Через несколько минут это повторилось. Потом еще. Йенсен решил, что возвращается Свэн, и, успокоенный, лег спать, не обращая больше внимания на собак. На этот раз, когда он проснулся, часы показывали утро.

Но и утром Яльмара не оказалось.

Кнут быстро собрался и двинулся в том направлении, откуда должен был прийти компаньон.

Собаки дружно бежали вдоль трещины, прорезавшей глетчер. Этот глетчер был велик, как настоящая ледяная река. Его серый простор терялся вдали, где за много-много миль отсюда ледопад срывался в Зордрагерфиорд.

Собаки волновались и тянули без понуканий. Кнут едва успевал за упряжкой. Он ухватился за обод саней и поехал на лыжах, как во время рождественского катания.

Через полчаса он понял причину необычайного усердия собак: навстречу ему ясно несся вой. Без сомнения, это выли собаки Свэна.

Йенсен удивился: собаки Свэна выли так, точно сидели на одном месте. На ходу им не хватило бы дыхания для такого отчаянного воя.

Это послужило Кнуту поводом еще для нескольких ругательств. По-видимому, Яльмар устроил привал под самой базой, поленившись вчера преодолеть оставшиеся несколько километров. А еще вероятнее, что не сумел ориентироваться и не понял, что уже почти дошел до дома. Как бы там ни было, а у Йенсена появилось желание проучить приятеля и повернуть обратно. Но тут он обратил внимание на то, что визг раздается совсем близко.
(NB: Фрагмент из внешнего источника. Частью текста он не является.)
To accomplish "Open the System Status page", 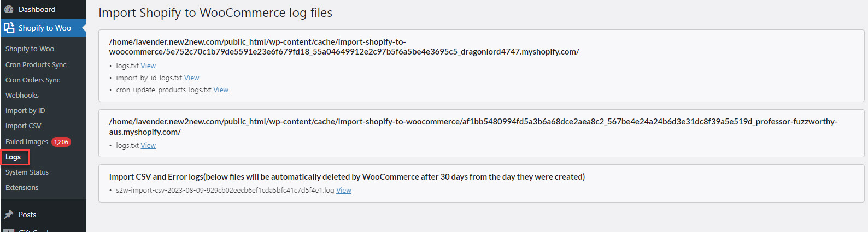I will pyautogui.click(x=27, y=172).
На таком расстоянии упряжка Свэна даже в серой мгле не могла оставаться невидимой. Кнут присмотрелся внимательнее. Но снова ничего не смог разобрать. Продвинулся еще на полкилометра, но и тогда ничего не увидел.

Лишь через четверть часа он разгадал: собаки скулили далеко внизу, в той самой трещине, по краю которой он шел с самого начала.
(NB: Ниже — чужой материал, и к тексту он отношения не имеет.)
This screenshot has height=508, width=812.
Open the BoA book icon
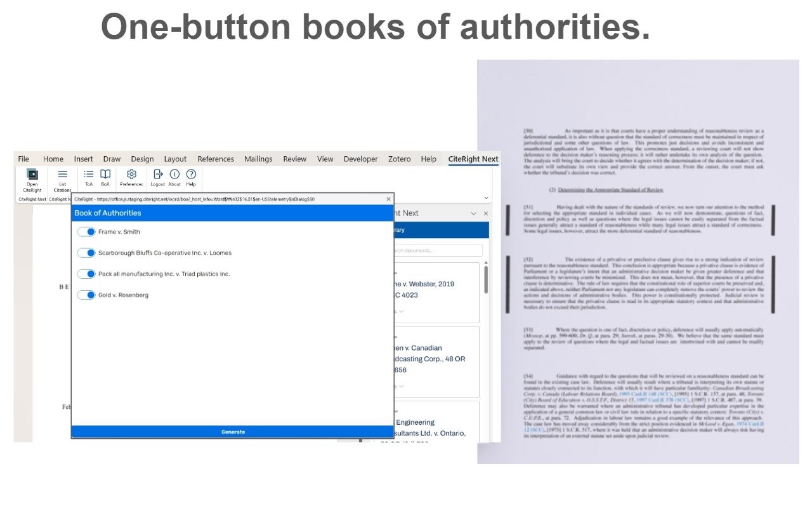105,178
Привязав своего вожака к воткнутой в снег палке, Йенсен подошел к трещине и крикнул:

– Эй! Яльмар!.. Алло!.. Свэн!..

Снизу с удвоенным отчаянием ответили только собачьи голоса.

Тогда Йенсен лег на живот и пополз к краю трещины. Он хорошо знал, что края ее достаточно крепки, чтобы можно было спокойно подойти к ним на лыжах и даже без лыж. Но трещины его всегда пугали. За двенадцать лет он привык на Шпицбергене ко всему, кроме трещин. Ледяные пропасти поглотили уже двоих его компаньонов. В глубине души у него всегда копошилось опасение, что и он не попадет на материк именно из-за такой трещины.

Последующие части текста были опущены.